■CESで賑わうラスベガスを舞台にeレース開催
アメリカ・ラスベガスで開かれた家電見本市CES会場内において、7日、フォーミュラEは賞金総額100万米ドルのeスポーツ大会を主催した。
「ベガスeレース」と銘打たれたこの大会、現行シーズンに参戦中のフォーミュラEドライバー20名全員と、オンラインでの予選を勝ち抜いたシムレーサー(eスポーツプレーヤー)10名を加えた計30名が、レーシング・シミュレーターによるヴァーチャルレースの腕前を競い合った。

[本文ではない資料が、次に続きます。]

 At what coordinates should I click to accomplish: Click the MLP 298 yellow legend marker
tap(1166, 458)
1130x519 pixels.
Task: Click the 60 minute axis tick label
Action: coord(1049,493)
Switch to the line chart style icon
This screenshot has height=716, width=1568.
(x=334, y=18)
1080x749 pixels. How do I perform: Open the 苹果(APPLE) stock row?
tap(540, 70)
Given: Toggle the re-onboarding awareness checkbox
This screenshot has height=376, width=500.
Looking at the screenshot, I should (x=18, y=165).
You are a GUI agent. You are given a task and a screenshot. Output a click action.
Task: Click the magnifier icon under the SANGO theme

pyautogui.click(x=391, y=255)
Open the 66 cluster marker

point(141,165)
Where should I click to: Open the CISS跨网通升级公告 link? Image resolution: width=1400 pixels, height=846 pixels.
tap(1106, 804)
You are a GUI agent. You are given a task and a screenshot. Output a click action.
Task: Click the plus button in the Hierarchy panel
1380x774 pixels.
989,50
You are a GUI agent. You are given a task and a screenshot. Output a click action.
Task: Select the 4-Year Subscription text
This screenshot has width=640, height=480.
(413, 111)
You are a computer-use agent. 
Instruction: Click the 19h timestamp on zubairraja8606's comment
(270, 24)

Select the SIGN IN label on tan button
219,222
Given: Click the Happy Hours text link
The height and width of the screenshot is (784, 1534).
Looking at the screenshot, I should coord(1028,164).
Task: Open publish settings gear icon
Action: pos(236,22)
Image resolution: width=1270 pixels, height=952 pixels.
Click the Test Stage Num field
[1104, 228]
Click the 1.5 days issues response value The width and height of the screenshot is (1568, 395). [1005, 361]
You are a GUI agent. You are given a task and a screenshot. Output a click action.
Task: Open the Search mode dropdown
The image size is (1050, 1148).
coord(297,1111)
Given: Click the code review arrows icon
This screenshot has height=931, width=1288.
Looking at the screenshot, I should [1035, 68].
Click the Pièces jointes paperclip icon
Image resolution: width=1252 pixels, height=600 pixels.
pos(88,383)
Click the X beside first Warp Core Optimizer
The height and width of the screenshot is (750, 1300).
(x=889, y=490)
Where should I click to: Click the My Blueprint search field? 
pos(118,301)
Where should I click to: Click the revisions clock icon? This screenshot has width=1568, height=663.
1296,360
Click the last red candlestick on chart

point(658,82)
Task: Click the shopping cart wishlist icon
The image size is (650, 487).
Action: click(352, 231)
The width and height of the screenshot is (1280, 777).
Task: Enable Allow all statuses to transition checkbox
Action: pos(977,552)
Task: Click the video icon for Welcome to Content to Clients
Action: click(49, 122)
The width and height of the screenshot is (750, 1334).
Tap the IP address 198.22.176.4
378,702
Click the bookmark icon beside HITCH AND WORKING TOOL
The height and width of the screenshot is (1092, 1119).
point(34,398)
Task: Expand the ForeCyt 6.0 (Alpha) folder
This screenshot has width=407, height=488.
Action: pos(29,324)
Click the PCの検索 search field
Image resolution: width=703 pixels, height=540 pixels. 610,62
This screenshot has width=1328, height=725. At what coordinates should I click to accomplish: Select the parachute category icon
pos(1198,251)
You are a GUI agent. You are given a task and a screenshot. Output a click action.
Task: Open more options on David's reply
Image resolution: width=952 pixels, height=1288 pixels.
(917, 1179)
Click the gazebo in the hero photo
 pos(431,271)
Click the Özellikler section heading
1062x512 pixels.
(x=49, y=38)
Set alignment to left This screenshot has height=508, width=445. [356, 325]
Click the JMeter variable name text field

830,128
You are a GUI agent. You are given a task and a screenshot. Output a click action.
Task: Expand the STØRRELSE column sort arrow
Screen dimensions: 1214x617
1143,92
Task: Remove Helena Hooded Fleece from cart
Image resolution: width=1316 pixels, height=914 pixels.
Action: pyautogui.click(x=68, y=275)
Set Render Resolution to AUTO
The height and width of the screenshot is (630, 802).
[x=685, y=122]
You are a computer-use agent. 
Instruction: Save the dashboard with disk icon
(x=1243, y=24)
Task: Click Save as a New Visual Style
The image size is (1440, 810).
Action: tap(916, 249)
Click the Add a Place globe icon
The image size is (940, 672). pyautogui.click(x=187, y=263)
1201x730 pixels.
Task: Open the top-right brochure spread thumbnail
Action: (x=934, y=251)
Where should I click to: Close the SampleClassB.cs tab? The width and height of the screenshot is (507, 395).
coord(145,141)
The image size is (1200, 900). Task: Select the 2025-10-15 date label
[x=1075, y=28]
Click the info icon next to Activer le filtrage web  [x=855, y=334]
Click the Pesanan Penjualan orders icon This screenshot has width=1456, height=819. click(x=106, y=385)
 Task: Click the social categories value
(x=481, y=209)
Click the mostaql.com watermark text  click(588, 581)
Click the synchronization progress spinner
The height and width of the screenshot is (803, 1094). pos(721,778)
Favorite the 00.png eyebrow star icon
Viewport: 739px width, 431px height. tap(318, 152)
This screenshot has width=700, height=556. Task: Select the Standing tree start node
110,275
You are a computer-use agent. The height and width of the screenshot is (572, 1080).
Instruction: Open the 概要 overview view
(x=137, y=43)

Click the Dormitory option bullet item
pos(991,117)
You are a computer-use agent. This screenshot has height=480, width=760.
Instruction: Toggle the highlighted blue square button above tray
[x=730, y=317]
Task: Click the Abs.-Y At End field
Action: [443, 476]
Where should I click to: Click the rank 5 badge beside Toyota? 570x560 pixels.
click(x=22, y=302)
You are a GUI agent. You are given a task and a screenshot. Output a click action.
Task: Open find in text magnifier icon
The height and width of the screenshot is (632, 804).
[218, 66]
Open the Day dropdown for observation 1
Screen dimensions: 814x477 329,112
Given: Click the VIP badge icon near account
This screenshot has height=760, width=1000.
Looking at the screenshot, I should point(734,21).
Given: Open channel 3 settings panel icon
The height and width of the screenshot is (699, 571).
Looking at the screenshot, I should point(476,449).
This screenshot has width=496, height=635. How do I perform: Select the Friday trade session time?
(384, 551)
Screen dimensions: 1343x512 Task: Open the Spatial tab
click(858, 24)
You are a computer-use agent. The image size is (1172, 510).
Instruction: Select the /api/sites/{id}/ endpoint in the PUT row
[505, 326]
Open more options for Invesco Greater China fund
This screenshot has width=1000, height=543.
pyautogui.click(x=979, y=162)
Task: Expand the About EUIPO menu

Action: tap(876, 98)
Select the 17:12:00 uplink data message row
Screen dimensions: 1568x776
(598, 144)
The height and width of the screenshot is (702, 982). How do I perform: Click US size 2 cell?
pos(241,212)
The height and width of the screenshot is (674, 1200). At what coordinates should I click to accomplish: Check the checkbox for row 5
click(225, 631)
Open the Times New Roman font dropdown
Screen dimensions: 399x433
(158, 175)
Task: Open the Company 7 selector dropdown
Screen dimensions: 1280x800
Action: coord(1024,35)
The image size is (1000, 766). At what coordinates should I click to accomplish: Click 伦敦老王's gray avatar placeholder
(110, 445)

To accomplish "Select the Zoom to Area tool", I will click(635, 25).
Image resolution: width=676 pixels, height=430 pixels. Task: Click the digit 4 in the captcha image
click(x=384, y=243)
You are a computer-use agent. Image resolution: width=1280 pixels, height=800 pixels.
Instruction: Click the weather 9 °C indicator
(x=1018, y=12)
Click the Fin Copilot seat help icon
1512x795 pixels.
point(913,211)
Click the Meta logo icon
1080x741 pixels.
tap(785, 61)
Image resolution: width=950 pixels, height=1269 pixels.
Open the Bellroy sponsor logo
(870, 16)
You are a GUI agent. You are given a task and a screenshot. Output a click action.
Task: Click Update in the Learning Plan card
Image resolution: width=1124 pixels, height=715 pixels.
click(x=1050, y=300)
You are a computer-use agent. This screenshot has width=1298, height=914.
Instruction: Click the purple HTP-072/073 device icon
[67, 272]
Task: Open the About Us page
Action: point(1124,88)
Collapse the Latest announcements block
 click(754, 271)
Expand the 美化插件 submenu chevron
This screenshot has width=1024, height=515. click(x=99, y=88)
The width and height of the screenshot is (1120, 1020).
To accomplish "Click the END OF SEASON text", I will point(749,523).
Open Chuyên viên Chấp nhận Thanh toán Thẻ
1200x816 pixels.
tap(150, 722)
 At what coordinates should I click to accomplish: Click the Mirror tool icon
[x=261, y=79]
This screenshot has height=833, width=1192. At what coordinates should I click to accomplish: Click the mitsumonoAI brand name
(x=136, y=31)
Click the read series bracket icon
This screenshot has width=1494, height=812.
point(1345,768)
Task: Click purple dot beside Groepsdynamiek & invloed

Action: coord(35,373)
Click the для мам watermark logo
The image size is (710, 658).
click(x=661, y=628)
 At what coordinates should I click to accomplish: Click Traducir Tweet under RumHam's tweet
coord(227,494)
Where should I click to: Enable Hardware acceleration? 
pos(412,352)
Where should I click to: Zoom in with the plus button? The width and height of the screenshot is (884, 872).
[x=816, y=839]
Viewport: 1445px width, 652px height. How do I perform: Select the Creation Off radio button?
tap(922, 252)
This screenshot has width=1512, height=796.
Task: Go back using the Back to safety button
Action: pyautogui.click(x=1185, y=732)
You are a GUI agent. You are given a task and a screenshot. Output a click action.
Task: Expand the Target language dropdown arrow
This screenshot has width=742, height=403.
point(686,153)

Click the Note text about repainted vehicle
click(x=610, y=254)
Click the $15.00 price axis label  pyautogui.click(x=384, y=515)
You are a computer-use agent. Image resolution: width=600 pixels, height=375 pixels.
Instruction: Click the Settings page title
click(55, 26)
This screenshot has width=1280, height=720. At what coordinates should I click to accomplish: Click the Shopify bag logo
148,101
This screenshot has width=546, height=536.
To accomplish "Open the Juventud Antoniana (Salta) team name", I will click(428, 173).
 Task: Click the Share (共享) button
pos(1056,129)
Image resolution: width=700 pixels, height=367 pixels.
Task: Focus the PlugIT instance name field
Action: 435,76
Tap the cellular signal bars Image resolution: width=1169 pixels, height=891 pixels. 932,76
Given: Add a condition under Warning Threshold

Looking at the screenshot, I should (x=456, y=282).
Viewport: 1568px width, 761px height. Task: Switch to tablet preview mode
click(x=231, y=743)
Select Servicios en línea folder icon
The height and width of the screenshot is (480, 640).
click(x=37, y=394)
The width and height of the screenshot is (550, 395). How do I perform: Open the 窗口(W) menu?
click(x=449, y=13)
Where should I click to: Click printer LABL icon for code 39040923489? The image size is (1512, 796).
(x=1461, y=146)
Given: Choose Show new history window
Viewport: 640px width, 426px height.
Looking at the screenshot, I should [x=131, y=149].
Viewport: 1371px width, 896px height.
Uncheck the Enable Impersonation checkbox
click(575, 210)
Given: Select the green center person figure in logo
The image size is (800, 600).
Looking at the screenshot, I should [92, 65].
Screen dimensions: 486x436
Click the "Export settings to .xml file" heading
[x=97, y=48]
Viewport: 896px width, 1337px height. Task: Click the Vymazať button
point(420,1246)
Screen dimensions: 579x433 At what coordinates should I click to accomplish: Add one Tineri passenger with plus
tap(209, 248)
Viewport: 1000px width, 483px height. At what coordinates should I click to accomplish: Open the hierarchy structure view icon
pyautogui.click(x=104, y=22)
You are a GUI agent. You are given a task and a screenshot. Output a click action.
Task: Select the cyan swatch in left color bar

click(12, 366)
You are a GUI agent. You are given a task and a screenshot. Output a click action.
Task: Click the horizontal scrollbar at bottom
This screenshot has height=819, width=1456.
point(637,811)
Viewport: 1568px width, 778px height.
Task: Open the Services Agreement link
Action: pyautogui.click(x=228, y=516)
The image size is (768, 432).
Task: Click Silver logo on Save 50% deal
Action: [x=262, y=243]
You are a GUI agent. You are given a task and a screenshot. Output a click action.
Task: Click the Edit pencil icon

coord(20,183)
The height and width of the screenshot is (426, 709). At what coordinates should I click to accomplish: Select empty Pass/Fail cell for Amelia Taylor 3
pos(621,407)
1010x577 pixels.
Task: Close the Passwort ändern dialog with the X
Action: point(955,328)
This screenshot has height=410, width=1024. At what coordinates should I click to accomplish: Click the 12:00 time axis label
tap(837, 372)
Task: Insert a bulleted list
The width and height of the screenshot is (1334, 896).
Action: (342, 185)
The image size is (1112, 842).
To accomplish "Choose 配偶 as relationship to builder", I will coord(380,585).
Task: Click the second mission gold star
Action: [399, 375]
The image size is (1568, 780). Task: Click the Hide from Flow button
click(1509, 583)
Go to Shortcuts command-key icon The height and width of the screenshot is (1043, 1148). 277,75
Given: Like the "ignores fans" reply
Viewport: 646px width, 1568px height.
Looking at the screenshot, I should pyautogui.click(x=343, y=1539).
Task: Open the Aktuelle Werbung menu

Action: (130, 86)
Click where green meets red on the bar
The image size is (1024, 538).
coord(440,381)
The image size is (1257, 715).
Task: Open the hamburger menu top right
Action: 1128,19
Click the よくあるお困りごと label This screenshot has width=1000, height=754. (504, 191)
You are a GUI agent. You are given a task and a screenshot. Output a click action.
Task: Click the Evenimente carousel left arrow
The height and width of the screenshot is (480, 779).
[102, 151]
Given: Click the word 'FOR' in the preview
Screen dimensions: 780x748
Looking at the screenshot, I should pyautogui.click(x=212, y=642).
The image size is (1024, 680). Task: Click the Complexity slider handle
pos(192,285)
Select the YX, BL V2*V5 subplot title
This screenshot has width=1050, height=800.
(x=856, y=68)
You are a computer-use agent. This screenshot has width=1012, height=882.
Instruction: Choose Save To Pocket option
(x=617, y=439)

初代王者の座についたのは、ファラデーフューチャー・ドラゴンレーシングからエントリーした22歳のプロゲーマーで、ポールシッターともなったボノ・フイス(オランダ)。
優勝賞金20万ドルと、ポールポジション獲得の賞金2万5千ドル、合わせて22万5千ドルをたった一日で手中にした。一方2位(賞金10万ドル)はプロドライバーのフェリックス・ロゼンクビスト(スウェーデン)、3位(同5万ドル)にはシムレーサーのオリ・パカラ(フィンランド)と、マヒンドラ・レーシング勢がダブルポディウムを飾った。
またファステストラップ(同1万ドル)は、ルノーe.ダムス所属で15位に終わったダビッド・グレコ(イタリア)が記録した。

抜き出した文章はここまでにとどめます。